The Kurian let out a gassy hoot as they fell together.
Rolf flailed back and forth with the chair leg, breaking jaws and turning great-fish eyes to pulp with his blows. He fended the Big Mouths off with the Kurian wrapped about his arm. It flailed in all directions with its tentacles, now fewer in number, some having been bitten off by the snapping jaws all around.
A fitting end for the Last Bear of Trondheim.
Still, the Big Mouths crashed through the feeble barriers and the glass of the lower level.
The Finns worked in layers. Teams of men with shotguns gave short-range cover to soldiers with big support machine guns in slings. The crackle of gunfire was so intense it sounded like surf.
The machine gunners took Big Mouths down in rows. Then the shotgun men blew basketball-sized holes in the wounded with their open-choke riot models until they gave only an occasional twitch.
Rifle fire from the handlers was returned by snipers on the roof of the conference center. The Finns were as methodical and efficient with their weapons as they were with street cleaners, and once a couple were shot down the rest fled.
The Big Mouths, caught in a feeding frenzy, either died gorging themselves or followed their handlers back to the waterfront. Duvalier had no way of knowing it, but fast-moving “cavalry” on bicycles had already stormed the wharf—they were retreating to a slaughter-yard.
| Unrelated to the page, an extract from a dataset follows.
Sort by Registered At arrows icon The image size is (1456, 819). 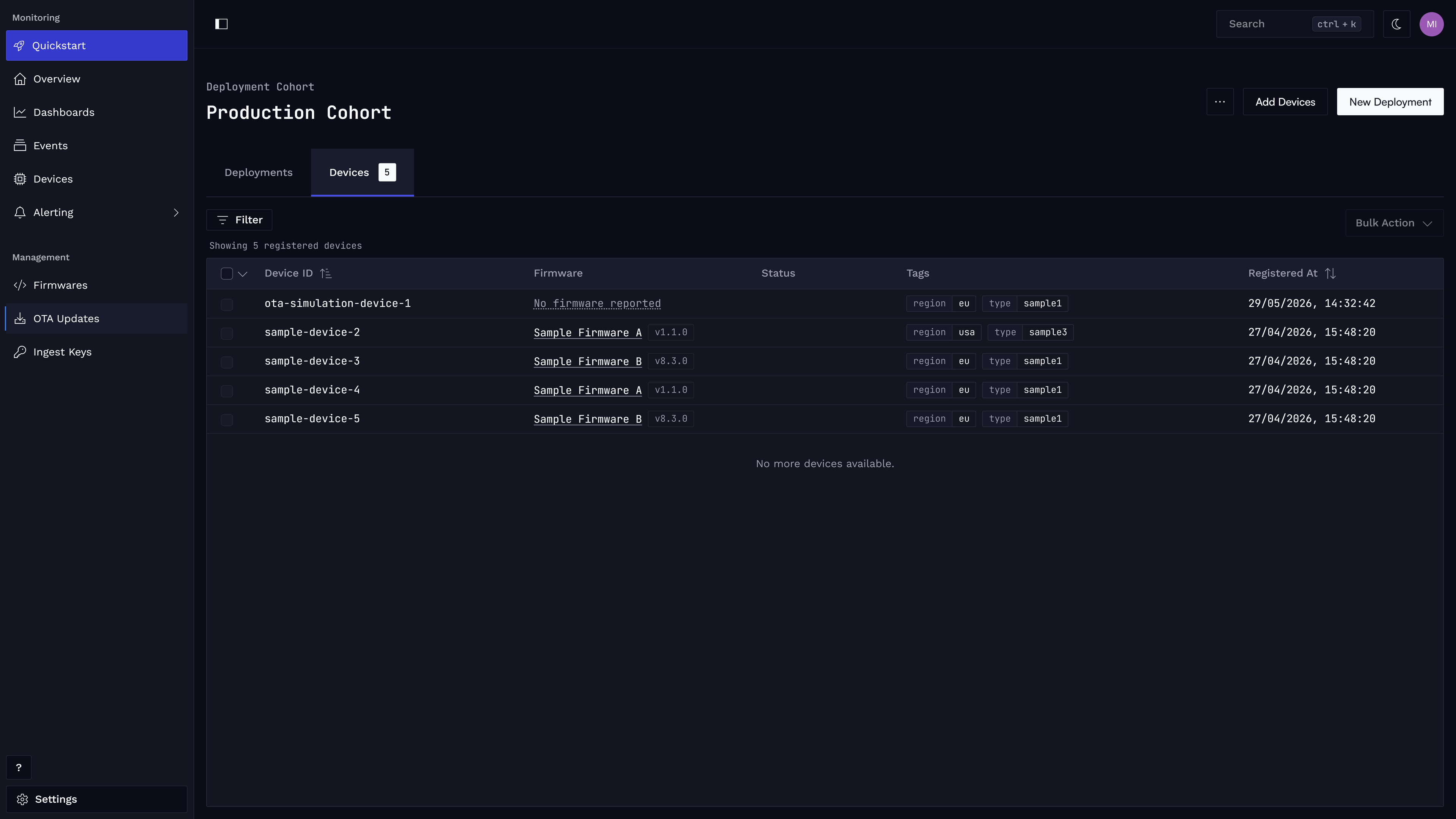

“Glad that’s over with,” she rasped. The words came out like they had been dragged across sandpaper. She extracted a hook from her neck, a claw the Kurian had left there when he was ripped from her grasp by Rolf. It was blackish and translucent at the edges. She’d never been one to take souvenirs of the dead—explaining why you had a chain of Reaper teeth could cause difficulties for a Cat—but she decided she’d keep this one, at least through the voyage home.
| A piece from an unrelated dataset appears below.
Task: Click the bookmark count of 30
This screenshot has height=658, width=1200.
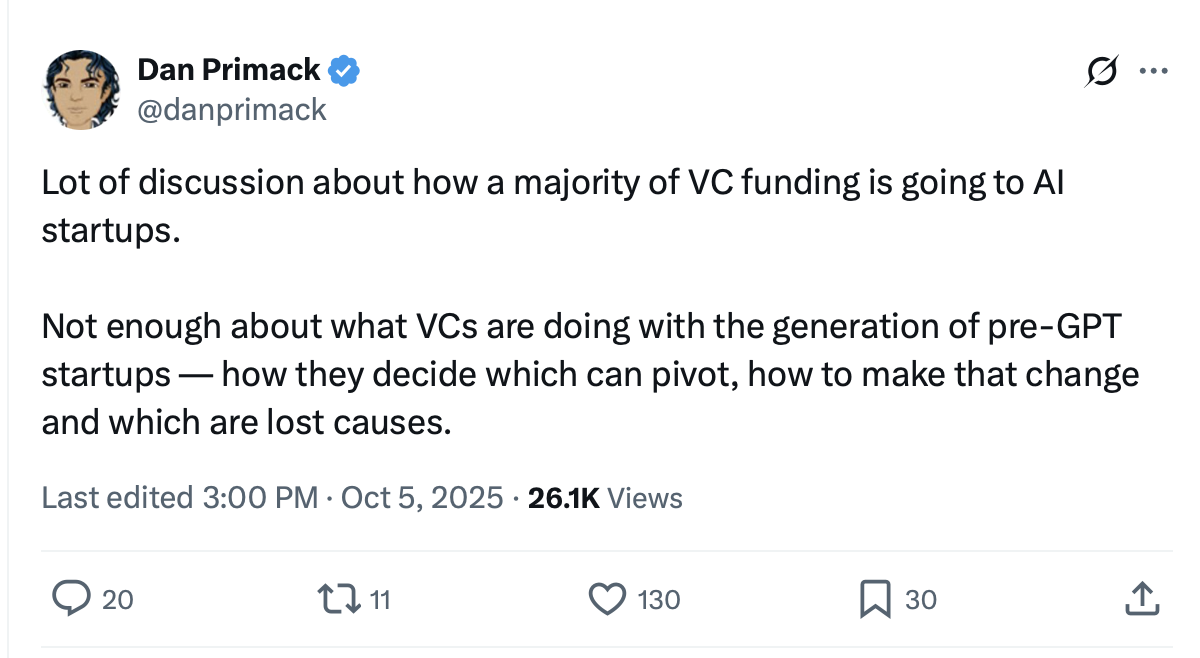Action: coord(921,600)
Looking in the bathroom mirror back at what was left of the hotel, she saw that she had so many marks on her neck from the Kurian’s suckers that it looked as though she’d been trying to win a hickey scavenger hunt.
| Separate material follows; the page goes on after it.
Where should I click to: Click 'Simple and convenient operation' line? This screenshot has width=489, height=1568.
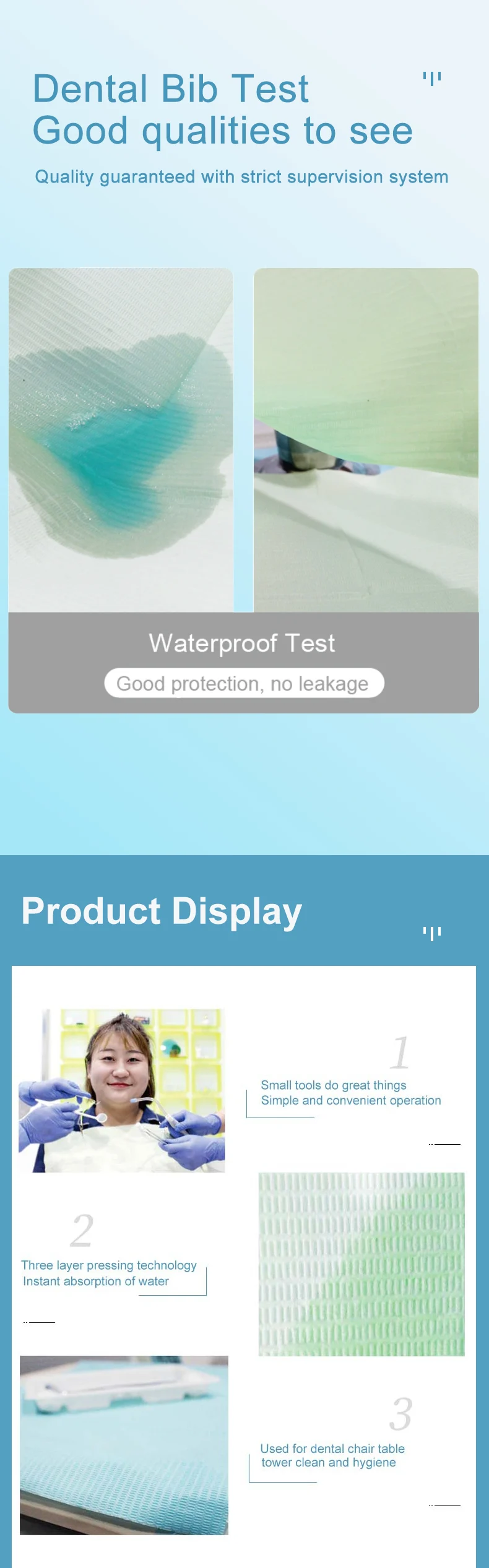point(351,1100)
What chance did humanity have, without the Lifeweavers? No Lifeweavers meant no Hunters, and no Hunters meant the Reapers had nothing to fear.
She’d known Christians who’d had a crisis of faith. Sometimes it was the little things that sent them into despair, a single death from disease rather than a trench full of corpses. The Lifeweavers, to her, always explained the inexplicable. They took the long view, saw temporary losses as just that. They never panicke
d at bad news or rejoiced in a victory.
If they had given up on Earth, what hope had anyone?
Maybe the delegates should have taken the deal.
Her stomach was killing her. She should never have had that roast. She should have kept her diet light, a little rice and soup would have done nicely.
A hot bath would relax her.
Her hair needed a little trim. The part where the Kurian had ripped out even her quite short hair had made everything uneven. Using her sharp skinning knife, she did her best to even things up a little. She accidentally cut her thumb in the process. It was a slice running perhaps a quarter inch deep at its deepest, and it bled profusely.
Sucking at the cut, she decided the pain wasn’t so bad.
God, she was closer to forty than thirty. How had she lived so long? Sooner or later the odds would catch up with her; they always did.
She should have investigated Von Krebs more carefully, gone to that house on the gulf better prepared. Were it not for fortune, the whole population of Kokkola might be working its way through those damn Big Mouth digestive tracts right now.
It was the easiest thing in the world to make a long cut in her arm, running parallel to the bones. She was used to creating wounds without the hesitation stabs of a novice. She admired the work, the brilliant red line as straight as a sure-handed surgeon would make.